The 1st Battalion's attack against the Gird system of page 133 trenches and along Goose Alley on September 27th unquestionably represented the Regiment's most bitter and costly experience on the Somme. When the Battalion marched out of the line on the night of the 28th it was reduced to a strength of 113, which was considerably below that of a company. The fire encountered by the leading companies almost immediately after crossing the line of the Factory Corner-Eaucourt L'Abbaye Road was of a nature such as only those who had gallantly, though vainly, endeavoured to struggle through it could realise; and the line which the attack reached was only gained because of the extraordinary spirit of self-sacrifice of officers and men in face of overwhelming odds; Gird Trench, and Gird Support in particular having been densely packed with an enemy liberally supplied with machine guns. The problem presented by having to handle such a number of wounded called for the greatest exertions of the stretcher parties, who worked unceasingly throughout the night under almost insuperable difficulties of mud and distance. Many of the wounded succeeded in staggering back unaided, but there were others who were so sorely wounded as to be beyond the aid of the bearers when their turn came.

The 2nd Infantry Brigade took over the line on the night of the 28th, and it fell to the lot of the 2nd Battalion of the Regiment, then resting south of the Longueval-Bazentin Road, to relieve the 1st Battalion. The relief was apparently discovered by the enemy as it was being effected, and it was only the proximity of cover afforded by Goose Alley that saved the Battalion from the artillery fire that followed. During the night a communication trench was constructed in order to improve the junction with the 2nd Battalion of Auckland on the right.

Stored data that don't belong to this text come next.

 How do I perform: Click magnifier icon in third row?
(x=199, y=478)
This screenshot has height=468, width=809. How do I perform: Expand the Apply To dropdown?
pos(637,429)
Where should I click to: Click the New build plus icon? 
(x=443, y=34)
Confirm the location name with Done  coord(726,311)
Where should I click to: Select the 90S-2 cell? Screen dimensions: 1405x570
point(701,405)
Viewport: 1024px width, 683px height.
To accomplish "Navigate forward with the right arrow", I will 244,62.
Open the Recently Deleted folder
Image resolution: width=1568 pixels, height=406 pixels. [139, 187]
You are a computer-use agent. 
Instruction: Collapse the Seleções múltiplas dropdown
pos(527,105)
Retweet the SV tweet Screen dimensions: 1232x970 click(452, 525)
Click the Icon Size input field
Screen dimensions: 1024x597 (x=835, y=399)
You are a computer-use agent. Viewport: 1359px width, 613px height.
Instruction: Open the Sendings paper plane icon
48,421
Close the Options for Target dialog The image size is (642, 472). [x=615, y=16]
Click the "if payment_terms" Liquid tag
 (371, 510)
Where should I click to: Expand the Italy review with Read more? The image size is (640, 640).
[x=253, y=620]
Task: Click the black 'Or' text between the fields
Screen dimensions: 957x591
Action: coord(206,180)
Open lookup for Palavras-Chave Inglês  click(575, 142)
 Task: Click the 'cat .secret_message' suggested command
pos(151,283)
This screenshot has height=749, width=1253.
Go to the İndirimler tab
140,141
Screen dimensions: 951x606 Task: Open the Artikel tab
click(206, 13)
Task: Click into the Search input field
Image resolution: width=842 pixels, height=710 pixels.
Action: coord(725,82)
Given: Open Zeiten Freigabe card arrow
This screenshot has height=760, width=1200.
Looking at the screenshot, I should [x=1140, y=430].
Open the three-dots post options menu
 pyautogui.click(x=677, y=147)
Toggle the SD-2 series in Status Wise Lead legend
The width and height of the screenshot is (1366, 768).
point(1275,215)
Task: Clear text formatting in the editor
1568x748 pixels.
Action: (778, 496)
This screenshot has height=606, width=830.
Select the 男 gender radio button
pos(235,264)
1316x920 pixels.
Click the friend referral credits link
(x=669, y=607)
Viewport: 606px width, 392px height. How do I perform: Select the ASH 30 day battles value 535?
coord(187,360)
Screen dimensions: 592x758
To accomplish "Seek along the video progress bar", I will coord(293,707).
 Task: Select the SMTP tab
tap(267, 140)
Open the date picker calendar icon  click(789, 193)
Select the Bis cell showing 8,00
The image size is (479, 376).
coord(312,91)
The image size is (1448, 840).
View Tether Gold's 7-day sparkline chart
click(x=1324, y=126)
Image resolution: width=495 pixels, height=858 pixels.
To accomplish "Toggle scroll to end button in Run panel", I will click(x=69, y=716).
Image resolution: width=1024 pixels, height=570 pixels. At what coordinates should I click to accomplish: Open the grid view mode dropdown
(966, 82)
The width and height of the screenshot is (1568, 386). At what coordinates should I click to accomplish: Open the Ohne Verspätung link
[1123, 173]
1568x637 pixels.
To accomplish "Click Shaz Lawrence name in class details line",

On the left we were in touch with the 2nd Battalion of the Rifle Brigade.

On the 29th the 1st Battalion of Otago had moved over to Mametz Wood, and was there afforded the rest so sorely needed.

The enemy, now obviously out of temper at being compelled to give ground at so many points, viciously shelled the locality of Goose Alley throughout the day following the inter-change of Battalions, and machine gun and sniping fire added to our casualties. This was maintained over the 30th, page 134 indicating on the part of the enemy a state of increasing nervousness and fear of further attacks. And, indeed, he had good grounds for alarm, for an attack, in which the New-Zealand Division was concerned, had already been planned for Sunday, October 1st. This operation was directed towards sweeping the enemy out of his positions in the Gird system in the neighbourhood of Goose Alley, and attacking and capturing a line of trenches over a front of approximately 1,000 yards westward to a point known as the Circus. The 47th Division (of the III. Corps) on our immediate left, was co-operating, with Eaucourt L'Abbaye as its main objective. The New Zealand Divisional task was allotted to the 2nd Infantry Brigade, to which two Battalions of the 3rd (Rifle) Brigade were attached for the purposes of the attack. The Brigade was also responsible for the left flank, and for a communication trench running from the Circus south to the L'Abbaye Road. In the further allotment of tasks Otago and Canterbury were selected as the two assaulting Battalions, while Wellington Battalion was detailed to follow Otago as an immediate support; Auckland meantime holding our front line in Gird Trench on the extreme right of the attacking Battalions.